Maple Ridge shelters join in Homelessness Action Week

Salvation Army and RainCity work together as people drop by for a haircut, or a lunch

  • Oct. 13, 2016 5:00 p.m.

Volunteers give haircuts as part of Spa Day during Homelessness Action Week on Wednesday at the Baptist church.

The Salvation Army Ridge Meadows Ministries and RainCity Housing pooled their resources Wednesday to help the homeless.

For the first time, the Spa Day and Health Fair were held together during Homelessness Action Week. The spacious basement in Maple Ridge Baptist Church provided room for a chili lunch, sandwiches and coffee, along with tables to check in with public health nurses, get their hearing tested, or get a haircut or manicure.

“I like that it’s one-stop shopping,” said Becky Wells, who’s been volunteering at the Spa Day for the past four years.

Previously, the Salvation Army hosted the Spa Day inside its building on 222nd Street.

But having the event at a neutral location such as the church made it easier for more people to drop by.
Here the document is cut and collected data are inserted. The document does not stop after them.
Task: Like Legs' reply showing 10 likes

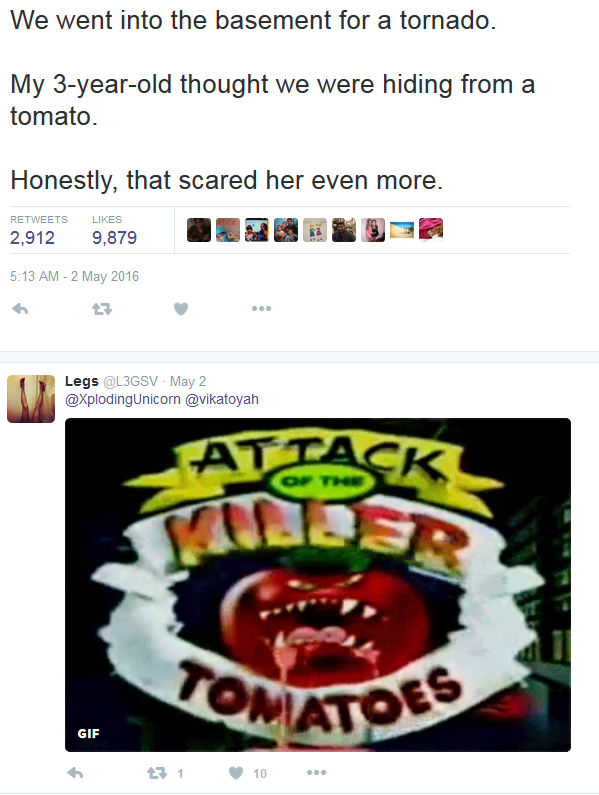Action: point(247,773)
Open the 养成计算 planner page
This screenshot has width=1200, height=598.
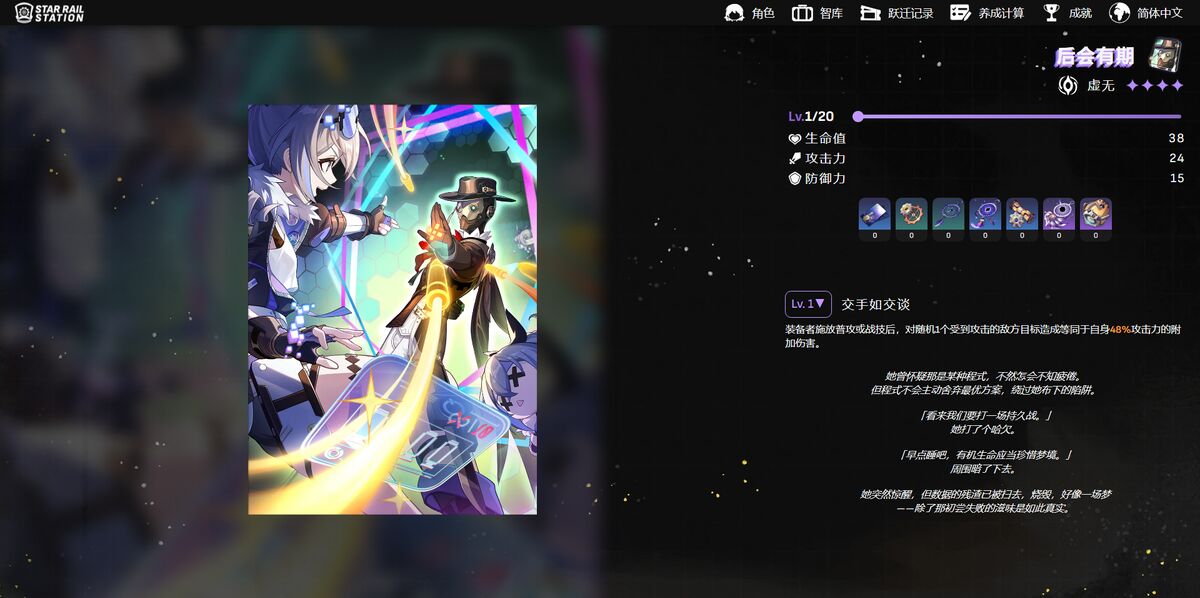pos(986,13)
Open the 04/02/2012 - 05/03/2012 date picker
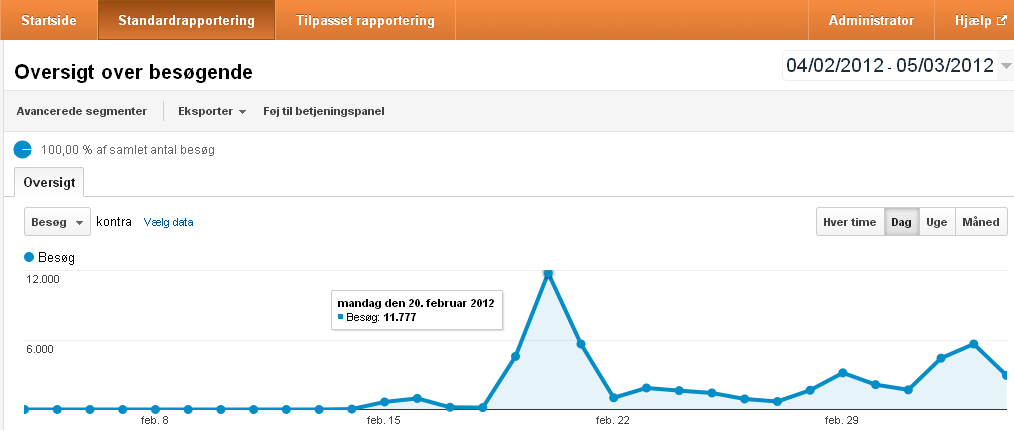1014x434 pixels. (889, 66)
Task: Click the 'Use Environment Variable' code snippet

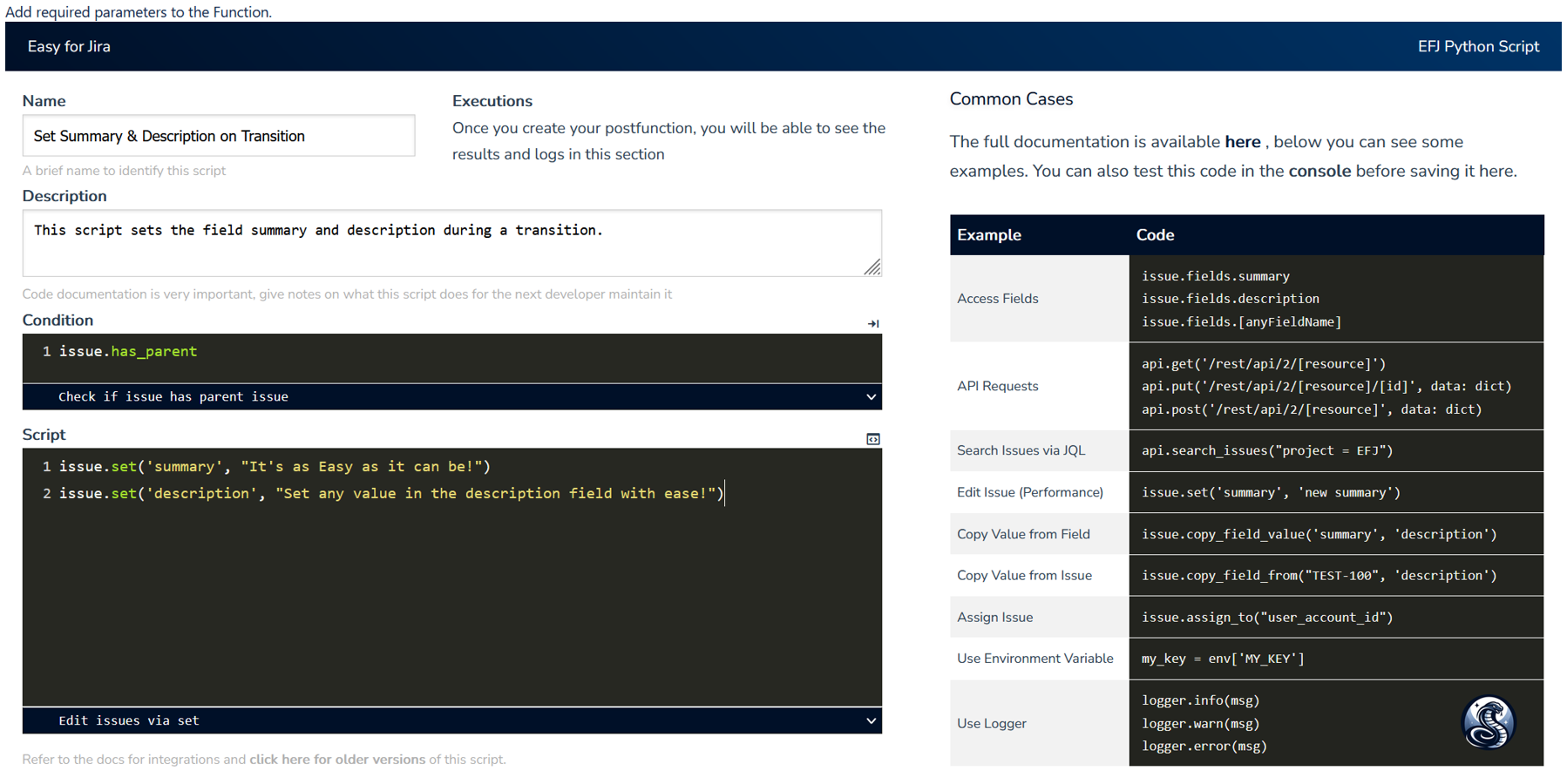Action: tap(1223, 659)
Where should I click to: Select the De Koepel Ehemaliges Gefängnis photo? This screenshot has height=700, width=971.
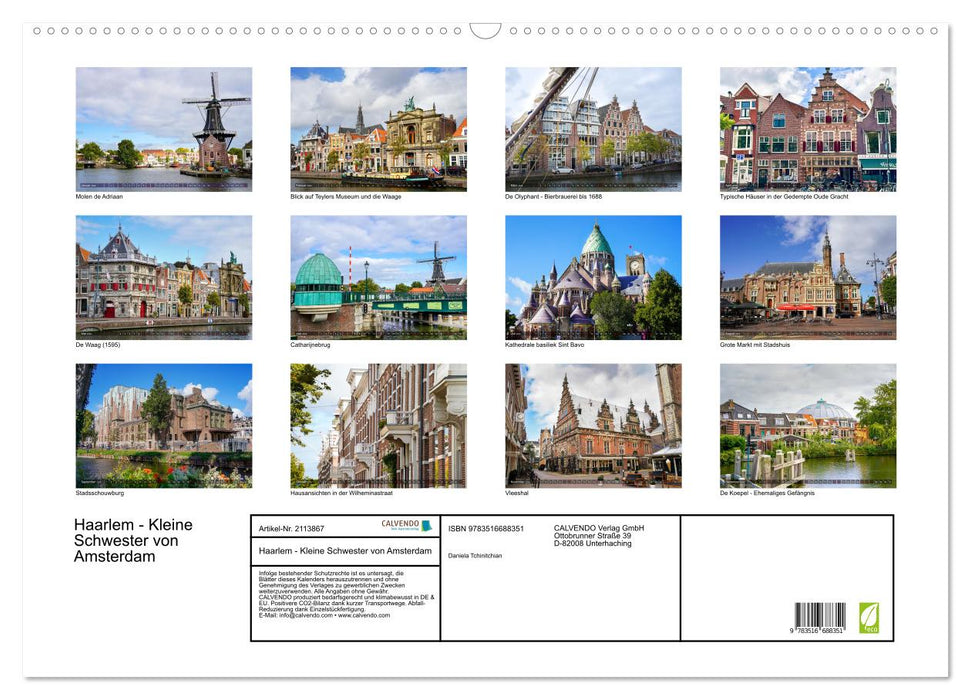(808, 426)
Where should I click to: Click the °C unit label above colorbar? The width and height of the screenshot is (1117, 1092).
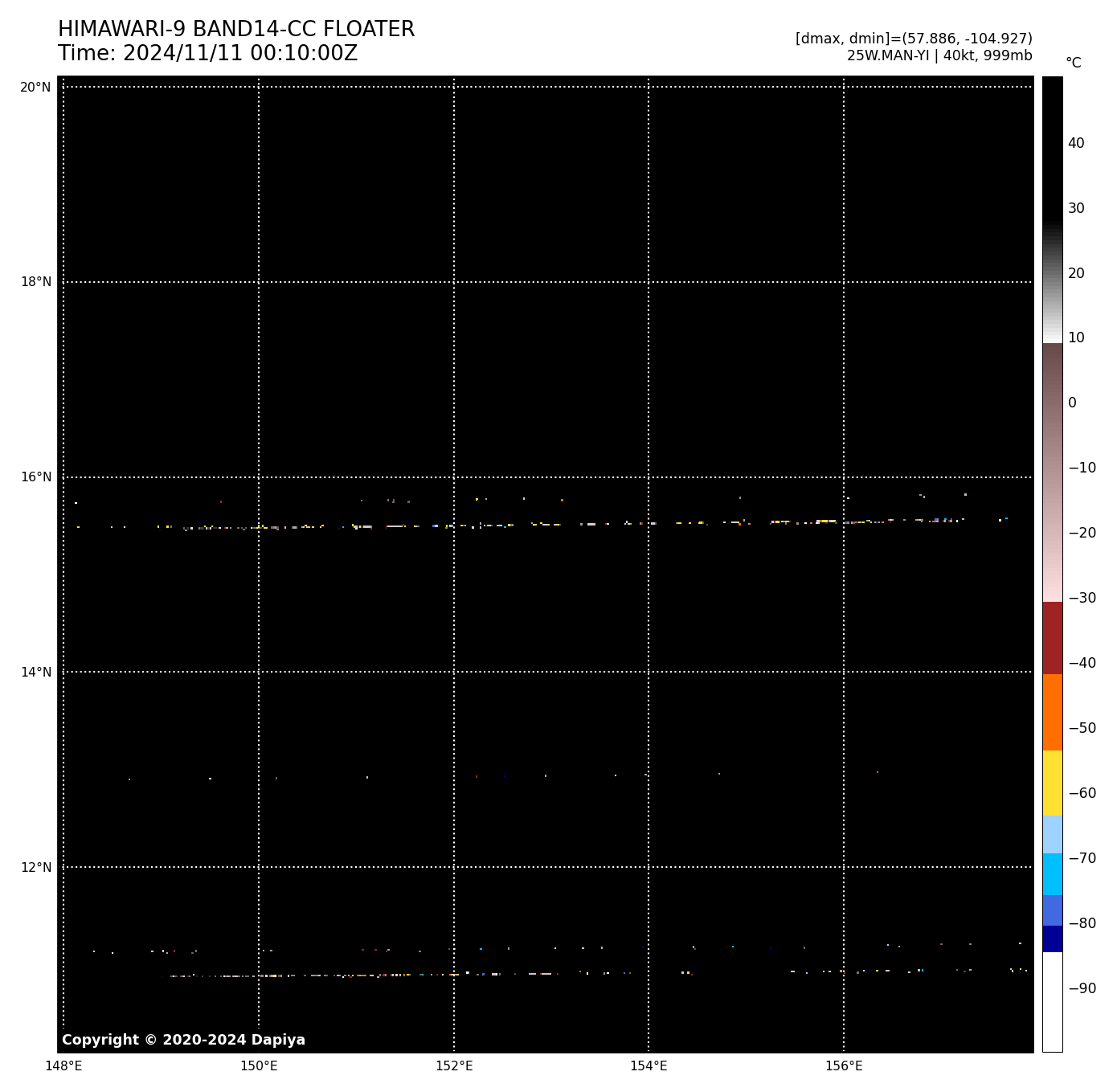point(1073,63)
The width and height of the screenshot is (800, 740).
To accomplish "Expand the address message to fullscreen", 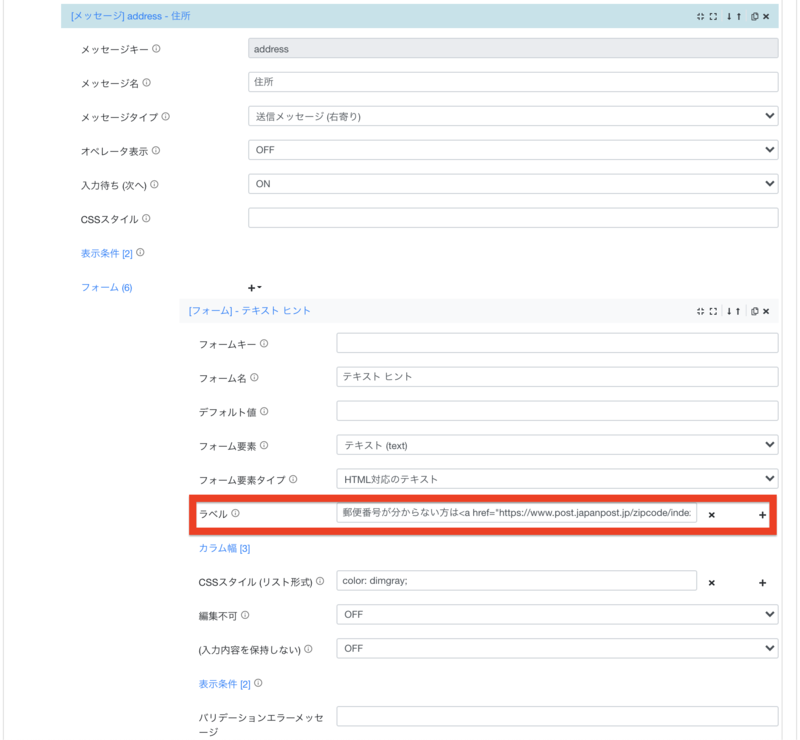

People from the community at large, the temporary homeless shelter and Ridge Meadows Ministries shelter all stopped in for one reason or another.

About 30 people got a free haircut, with former hair stylist Brenda Maylor cutting about half of those.

“Just treat them with the respect they deserve,” she said before starting her last hair cut of the day.

“Everybody feels better after a haircut.”

Her last customer had just washed his hair and was awaiting a haircut before the event wrapped up for the day.

Maylor used to own two hair salons in Maple Ridge and also used to teach hair cutting.

Now, because of muscular sclerosis, she volunteers her services at the Salvation Army, where she also helps in the kitchen, with the Christmas Kettles and in the food van.

The Salvation Army helped her mom five years ago, advocating for her to government departments to ensure she spent her last year living in a nice place.

“They provide services that people don’t even know about. I do it for them, because they do good things.”

For Joe and his girlfriend, the Spa Day and Health Fair was a place to have lunch.

They are now camping somewhere between Maple Ridge and Mission and make daily trips along the Lougheed Highway into Maple Ridge, with refunding empty bottles as one of their regular errands.

“We chose to give that apartment hunting a break,” said Joe.

The couple got tired of dealing with landlords and basements suites in Surrey, so they have spent the past six months in a tent along the Fraser River.

“We’d rather live in the bush. It’s prettier,” said Joe.

They may have a place to go next month, but Joe’s not sure.

His girlfriend is worried about the approaching winter and said what would help the homeless is a severe-weather refuge for people to go to during major storms.

Cycling along the highway isn’t easier for either of them because both are laden down with shopping bags on both sides of their handle bars.

Joe said that he doesn’t stay at the Salvation Army shelter, but noted it no longer provides showers or laundry to non-residents. Instead, people are directed to the Maple Ridge Leisure Centre for showers.

Mark MacLeod, from Grande Prairie, Alta., has also been camping along the Fraser River for the last three months after staying at the Salvation Army. Last week, he got back into one of the shelter beds at the Salvation Army.

MacLeod said he came to Maple Ridge in April to see his mom, but now he can’t afford to get back to Alberta. He receives $235 a month on disability here compared to $1,588 he was receiving in Grande Prairie. And income assistance will no longer provide bus tickets to out-of-town destinations. It’s becoming more difficult for him to leave.

He said he’s been camping, “all over the place, mostly down by the river.”

One complication is losing all his identification at some point.

MacLeod said having storage lockers so homeless people can safely keep their belongings would help a lot, instead of having to lug them around everywhere.

Food hampers for the homeless would help, as well.

He can’t get a food hamper because he has no fixed address.

“I don’t care if you’re homeless or not, you still have to eat.”